Newly elected Los Angeles Mayor Karen Bass had promised to “hit the ground running” to tackle homelessness. Her first executive order: to fast-track shelters and affordable housing.
The mayor ordered city departments responsible for processing applications for affordable housing and shelters to complete reviews within 60 days, the Los Angeles Times reported.
Such reviews normally take from six to nine months, city officials say. The directive comes days after Bass declared a state of emergency on homelessness.
“With this executive directive, we accelerate and lower the cost of affordable and temporary housing to bring people inside and keep people in their homes,” Bass said. “It is now time to get to work.”
A key element of her order waives discretionary reviews on projects that don’t require zoning changes.
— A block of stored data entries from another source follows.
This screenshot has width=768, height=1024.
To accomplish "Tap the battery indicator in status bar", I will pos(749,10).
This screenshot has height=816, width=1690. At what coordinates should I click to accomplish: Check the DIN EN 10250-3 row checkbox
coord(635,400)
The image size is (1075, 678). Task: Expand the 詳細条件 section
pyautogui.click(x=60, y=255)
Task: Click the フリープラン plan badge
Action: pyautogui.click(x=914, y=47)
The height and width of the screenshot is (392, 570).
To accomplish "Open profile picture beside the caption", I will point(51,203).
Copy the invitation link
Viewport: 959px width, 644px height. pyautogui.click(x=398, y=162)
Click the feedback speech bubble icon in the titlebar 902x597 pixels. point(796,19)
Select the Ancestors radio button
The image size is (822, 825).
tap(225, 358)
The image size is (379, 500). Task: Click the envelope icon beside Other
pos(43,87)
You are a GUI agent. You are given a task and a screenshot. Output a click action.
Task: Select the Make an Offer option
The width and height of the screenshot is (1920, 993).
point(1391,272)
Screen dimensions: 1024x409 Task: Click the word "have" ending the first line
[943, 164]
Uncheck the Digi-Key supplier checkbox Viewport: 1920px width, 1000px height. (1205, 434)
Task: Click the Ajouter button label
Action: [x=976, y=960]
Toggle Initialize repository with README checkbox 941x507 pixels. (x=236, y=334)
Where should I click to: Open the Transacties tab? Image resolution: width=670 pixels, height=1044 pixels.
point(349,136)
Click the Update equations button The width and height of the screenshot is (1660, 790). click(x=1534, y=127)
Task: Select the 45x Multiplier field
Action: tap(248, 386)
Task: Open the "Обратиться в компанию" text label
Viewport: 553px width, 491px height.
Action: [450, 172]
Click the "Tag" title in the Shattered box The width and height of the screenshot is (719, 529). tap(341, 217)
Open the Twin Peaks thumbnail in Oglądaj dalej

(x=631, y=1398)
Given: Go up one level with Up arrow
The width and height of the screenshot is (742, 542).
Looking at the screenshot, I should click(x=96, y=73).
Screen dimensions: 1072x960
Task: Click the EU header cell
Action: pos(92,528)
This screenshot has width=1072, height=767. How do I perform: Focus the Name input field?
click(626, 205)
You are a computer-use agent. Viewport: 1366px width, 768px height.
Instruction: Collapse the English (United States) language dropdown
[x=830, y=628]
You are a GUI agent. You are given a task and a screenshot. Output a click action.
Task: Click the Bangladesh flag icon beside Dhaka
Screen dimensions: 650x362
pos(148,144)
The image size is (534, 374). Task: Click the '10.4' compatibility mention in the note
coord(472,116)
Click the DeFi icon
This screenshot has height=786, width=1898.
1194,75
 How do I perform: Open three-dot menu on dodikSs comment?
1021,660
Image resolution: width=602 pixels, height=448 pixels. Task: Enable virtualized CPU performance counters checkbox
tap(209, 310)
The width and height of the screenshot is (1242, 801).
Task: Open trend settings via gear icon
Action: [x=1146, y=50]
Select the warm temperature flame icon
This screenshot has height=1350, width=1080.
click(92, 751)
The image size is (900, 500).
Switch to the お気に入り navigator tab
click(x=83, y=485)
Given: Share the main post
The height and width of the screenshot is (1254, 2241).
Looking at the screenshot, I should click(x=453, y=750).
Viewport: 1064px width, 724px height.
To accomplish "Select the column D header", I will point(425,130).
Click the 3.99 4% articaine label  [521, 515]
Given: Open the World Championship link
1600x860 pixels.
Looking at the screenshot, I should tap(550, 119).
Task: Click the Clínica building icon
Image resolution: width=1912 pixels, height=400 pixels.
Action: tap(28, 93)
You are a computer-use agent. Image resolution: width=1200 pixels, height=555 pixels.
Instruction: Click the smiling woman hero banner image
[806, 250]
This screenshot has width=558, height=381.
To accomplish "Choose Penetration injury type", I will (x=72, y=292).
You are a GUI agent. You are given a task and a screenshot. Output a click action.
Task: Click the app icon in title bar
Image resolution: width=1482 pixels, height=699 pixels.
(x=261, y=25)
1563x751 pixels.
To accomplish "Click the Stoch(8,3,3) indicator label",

Those reviews, which can include public hearings and more environmental reports, are required for all projects of 50 units or more. To avoid those reviews, developers have often planned projects of 49 units when zoning would have granted more.
City officials said 31 projects currently in the review process would receive immediate relief.
The orders apply only to projects for 100-percent affordable housing and address complaints by developers who say their projects languish for weeks or months while plans are reviewed. They then face construction delays while waiting for building inspections.
Bass said that she hopes the relaxed rules spur developers to build larger projects.
The directive also instructs departments to conduct reviews simultaneously, so applicants will no longer have to submit their plans for multiple reviews one after another.
“I have a big smile on my face right now,” Deborah La Franchi, chief executive of SDS Capital Group, which raises private capital to fund supportive housing, told the Times. “It’s going to make such a difference on getting these units built and moving tenants into them.”
Miguel Santana, chief executive of the Weingart Foundation, said streamlining the city review process will be critical as hundreds of millions of dollars for affordable housing starts to flow from Measure ULA, the tax on high-value real estate deals just approved by voters.
But he conceded the directive is only the first step.
“Just saying it doesn’t make it so,” he said. “There has to be an organizational structure around it. It does set a clear directive and mandate from the CEO of the city — the mayor — to every general manager who touches affordable housing that this is the highest priority and must be treated with urgency.”
The mayor’s focus on speeding reviews of affordable housing will bump into city staffing shortages. The Planning Department has a 27-percent staff vacancy rate.
And developers aiming to build larger projects than what the city allows still must go through a lengthy review process.
Mercedes Márquez, head of the city’s housing and homelessness programs, said that there’s a difference between “bureaucracy and red tape” and “legitimate planning concerns and land uses.”
“Our General Plan is a law. And so we’re not going to be doing that without a review,” Márquez told the Times. “The important part is that we have flattened the discretion. Agencies have to get through this process.”